Group 1: reasons to lie under a car, I initiate as a high person contemplating.
Group 2: can’t get cell reception, now what?

Critiques:
Better than the last one, still in your head a little bit.
More upset than you is hard to do. Hulk out every time something small happens.
Warring companies find the good toy. Brian saw them as generals.
Trying to put this into scene, best way to play it. Didn’t tell about uniqueness of their businesses. Competing same skills. He wanted differences of businesses.

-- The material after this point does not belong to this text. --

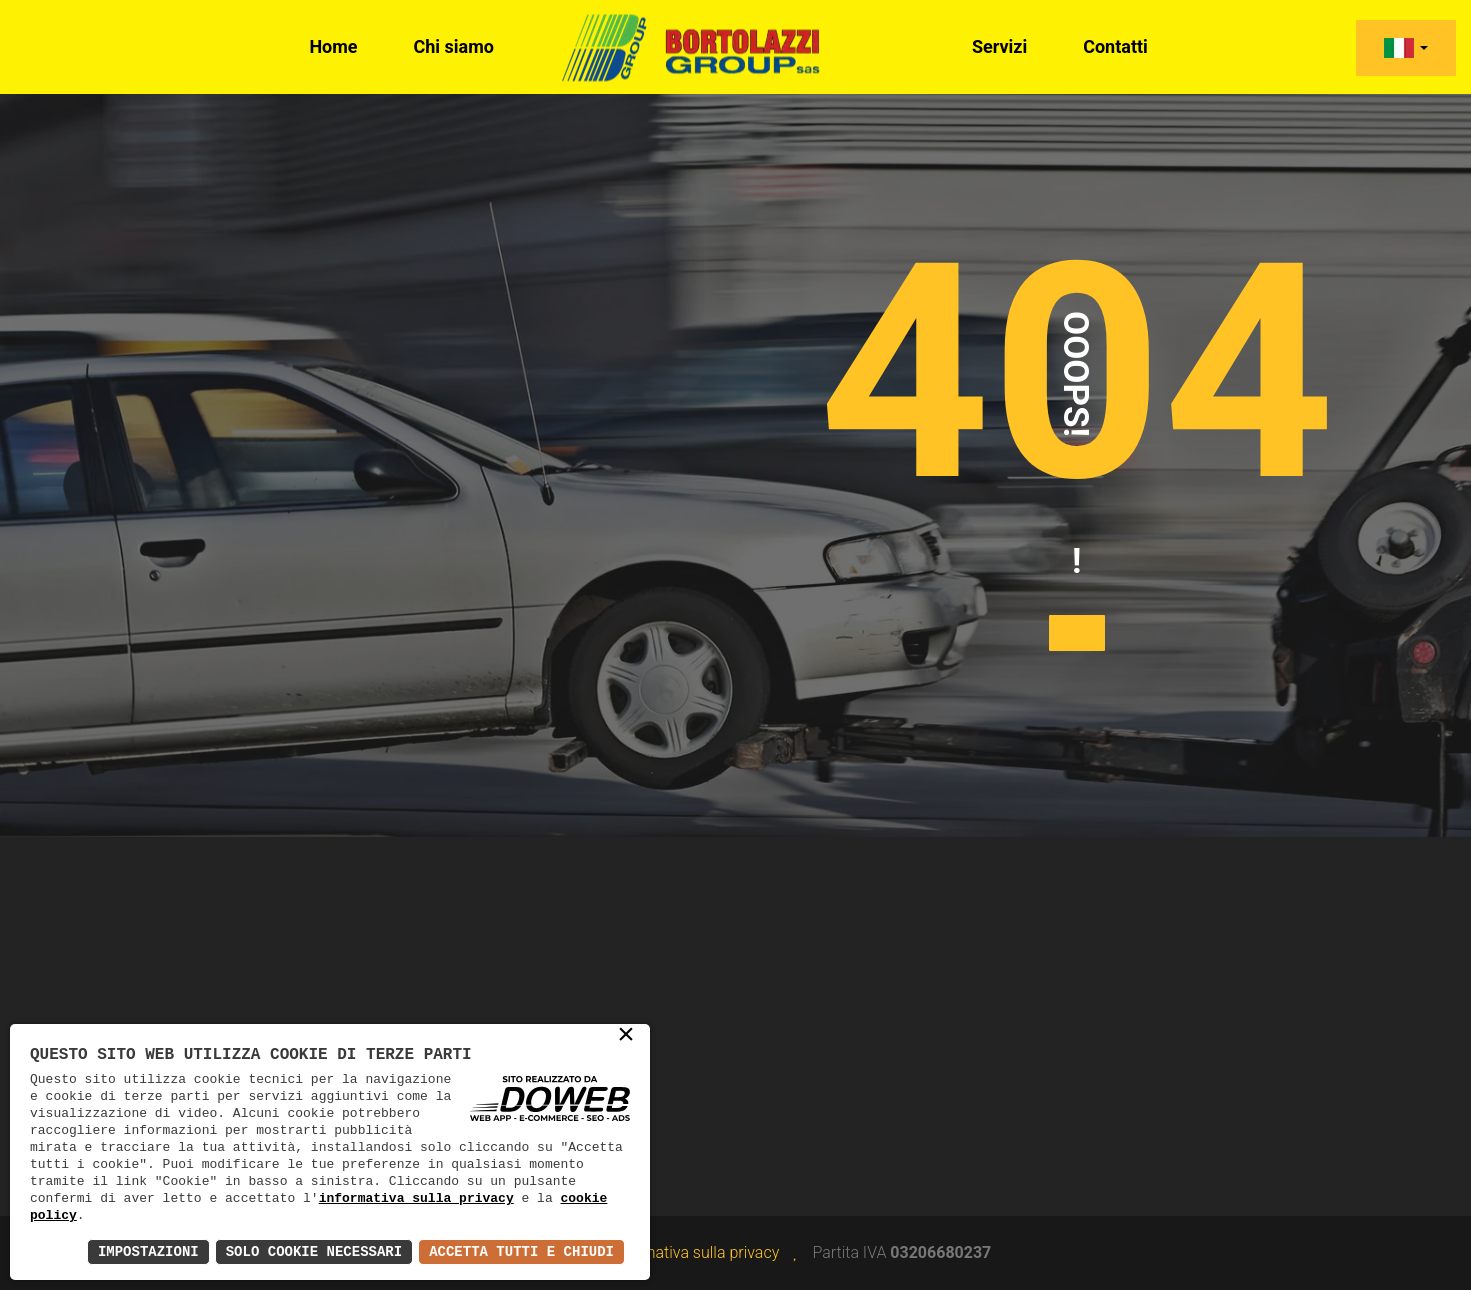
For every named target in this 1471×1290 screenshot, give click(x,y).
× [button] (626, 1036)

Third one: be more grounded. Make something heightened into more regular. Should have walked on when prompted. Started nuclear war. But let’s unlock our house at same time.

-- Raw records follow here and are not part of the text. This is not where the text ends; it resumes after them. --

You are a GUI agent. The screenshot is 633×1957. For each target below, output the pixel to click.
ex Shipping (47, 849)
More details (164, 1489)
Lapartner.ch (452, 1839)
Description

Car scene: say what you want before you play it.
Group 2: ways to play it: things we do to get a signal or how are we going to do things now. Group scenes are too open ended.
Play and have fun. Don’t look like you are doing something wrong. Have had good group scenes in this class, but be more specific.
Pattern and who are most crucial, the rest will come.

At Improv Jam that night, I did a monologue about Grandma’s boob grabbing, later played a mean grandma with string in her back, and a Filipino mom who stopped grabbing boobs as a greeting in America because here’s it’s considered sexual harassment.


I do not have a journal entry for the performance for this class because I ended up not going to the show. It turned out we had season theater tickets that night that I thought would be easy to switch for another night, and it turned out that wasn’t doable, and Mom got annoyed enough at me for wanting to bail that I gave up.
Frankly, this class was having enough issues that I’m kinda not super sorry (but somewhat sorry because my absence probably made it worse) that I missed it. I don’t want to know how that went.
It was a weird class, most of the time things just weren’t gelling and we weren’t getting each other. Very strange.